Коэффициент интеллекта (сборник) - Страница 73
– Мишань, вообще-то это наш главный инженер! – развел могучими руками мэр, давая понять, что Грязева мне не видать.
– Ух ты! – будто бы и не заметив жеста, обрадовался я. – Мне сегодня сказочно везет! Раз это главный – стало быть, где-то есть и запасной… Ну, в смысле, заместитель какой-нибудь. А то и не один. Грязев, пойдемте скорее, пока Матвей Ильич не придумал еще пару проблем, из-за которых девочка так и не будет найдена.
Мэр, на первых моих словах раскрывший рот для категоричных возражений, на последних побагровел и рот закрыл. Я счел это молчаливым согласием и быстренько затолкал главного инженера в вертушку.
– Оружие! – спохватился он, когда вертолет уже стал подниматься. – Я же не забрал у этих…
– Не волнуйтесь, оружия у меня достаточно, – ответил я, пристально разглядывая выбранного попутчика. Видимо, слишком пристально, потому что тот явно смутился, суетливо пробежался пальцами по пуговицам рубашки, нервно вздохнул.
– Следопыт-то из меня… – начал он и с досадой махнул рукой. – Я как-то все больше с техникой…
Я хмыкнул и промолчал. Ну не говорить же ему, в самом-то деле, что мне плевать на его способности?! Мне и своих достаточно. И напарник мне нужен даже не столько для подстраховки, сколько для того, чтобы время от времени поддакивать. В конце концов – вопросы. Не могу же я свои идиотские вопросы адресовать самому себе?!
А выбрал я его вовсе не из-за гипотетических способностей или навыков. Просто интересным показалось: главный инженер, верхушка, так сказать, здешней иерархии – а стоит не среди приближенных мэра, а так сказать, вместе с народом. Значит, либо Матвей Ильич ему не нравится, либо – что, скорее всего, ближе к истине – он не нравится Матвею Ильичу. И то и другое меня вполне устраивало. С детства не люблю агитплакаты.

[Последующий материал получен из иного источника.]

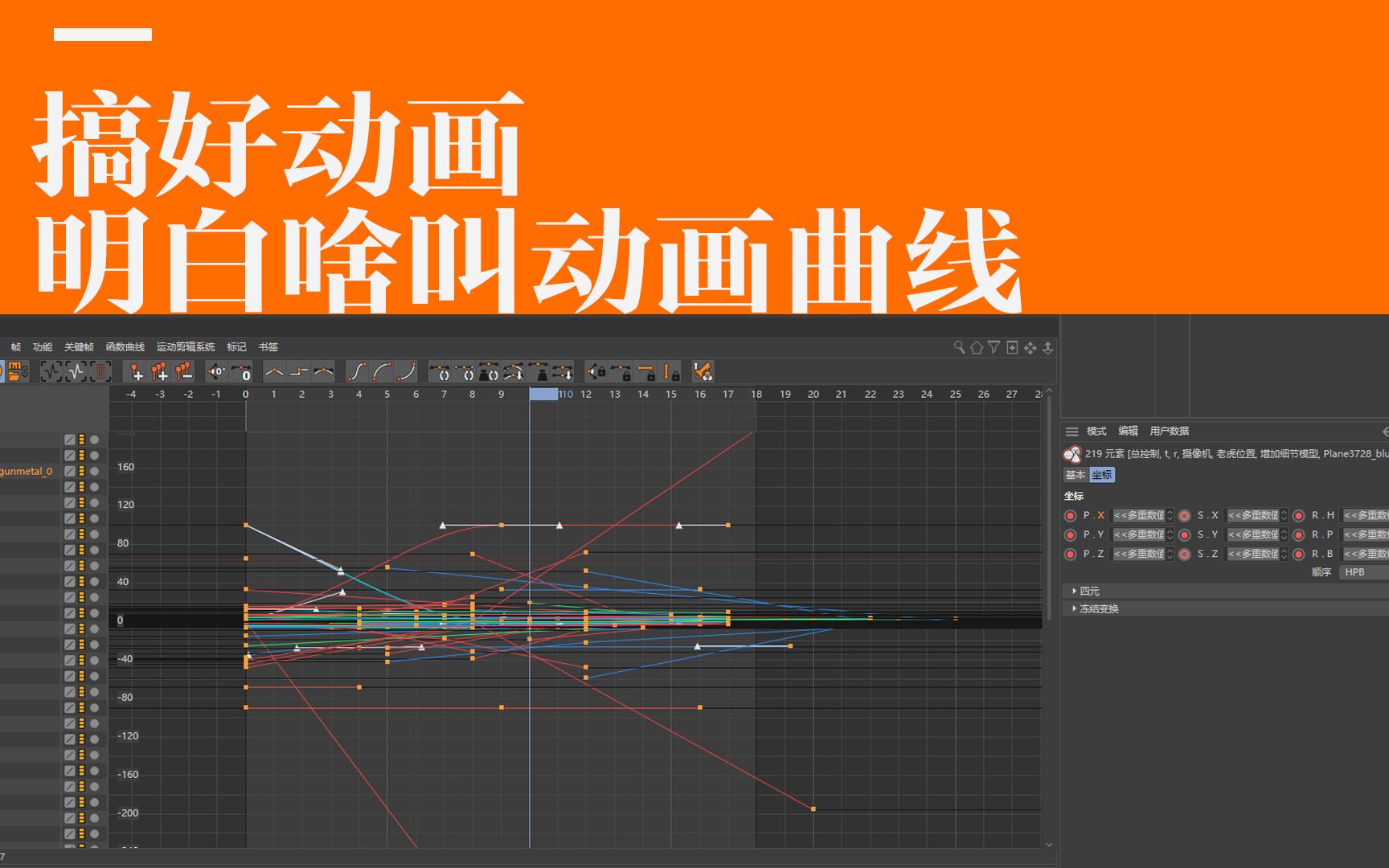1389x868 pixels.
Task: Click the snapping icon at toolbar's right end
Action: [702, 371]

И про длинную ось он здорово подметил! Размеры скотин – это слишком на поверхности, это даже ребенок сразу сообразит. Горизонтальное расположение тела – вроде бы тоже очевидный отличительный признак, но для подобного вывода нужно было хотя бы в справочник залезть: а вдруг на Пенелопе скотины – не единственные существа с такой осью?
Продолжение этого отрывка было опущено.